Australian (ASX) Stock Market Forum

Which one do you use? Technical or fundamental analysis?

Re: Which one do you use? Technical or fundamental analysis

Michael

I see very few indications in this thread of the importance of the exit, regardless of the entry methodology.

True, but the discussion has thus far centered, as far as I can see on the merits/demerits of the underlying philosophies.

Techies and fundies will disagree on the details of the entry and the exit, but on the necessity of having a pre-planned management and exit strategy BEFORE a trade is entered there is agreement.

I think that is about all we agree on.

No pre-planned exit strategy = inconsistent profits = loss in the long run.

jog on.


jog on
d998
 
Re: Which one do you use? Technical or fundamental analysis

A plea to Duc and Tech/A.

Can we please keep the Duc vs TT argument over at Reef. This is a potentially interesting thread and it would be sad to see it go off on a tangent.
 
Re: Which one do you use? Technical or fundamental analysis

Michael

The results must be accurately reported.
If they are not, then the whole result is nonsense.

The only way that you can evaluate the success or failure of any method, system etc is via relative results.

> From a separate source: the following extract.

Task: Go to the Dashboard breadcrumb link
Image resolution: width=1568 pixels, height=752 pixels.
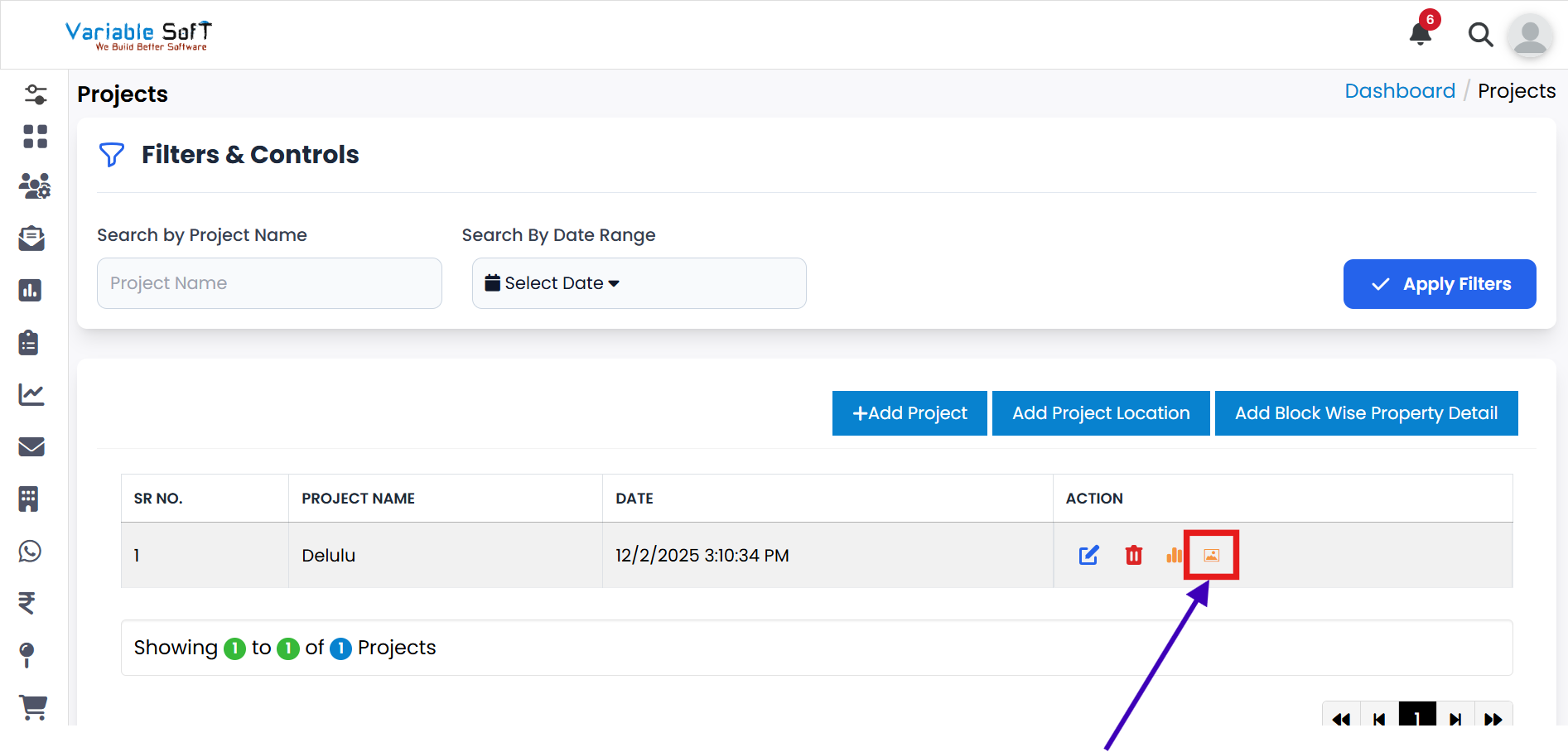Action: [x=1399, y=91]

To achieve tech/a results, you MUST LEVERAGE by the same margin as he used, in this case 2:1.............if you do not, then your results are equivalent to the ASX returns

This is just common sense.
jog on
d998
 
Re: Which one do you use? Technical or fundamental analysis

Michael.

The posts are relevent.
TT is the only technical method offered up with verifiable results in an effort to show that Bunyips post about the ATAA presenter arent as laughable as Realist and BCD would have people believe.

DUC

Your having a bad day.

The results I gave are NETT void of leverage.
Portfolio went from 220K to 305K

Relativity 1:1

Comparing ONLY to nett portfolio value NOT initial capital.
 
Re: Which one do you use? Technical or fundamental analysis

tech/a

I will however disclose the methodologies (Systems) parameters.
IE
R/R,expected initial drawdown,position sizing,leverage (I trade margin at 2:1)
Plus anything else seen as relevant. Like universe used to trade.
All relevent as part of "the Business"

Nonsense.

jog on
d998
 
Re: Which one do you use? Technical or fundamental analysis

SURELY the more important point here is NOT "my plan is better than your plan". The point is you must have a PLAN. The plan must have entry, exit, risk and money management. Miss any of these points and there will be pain sooner or later.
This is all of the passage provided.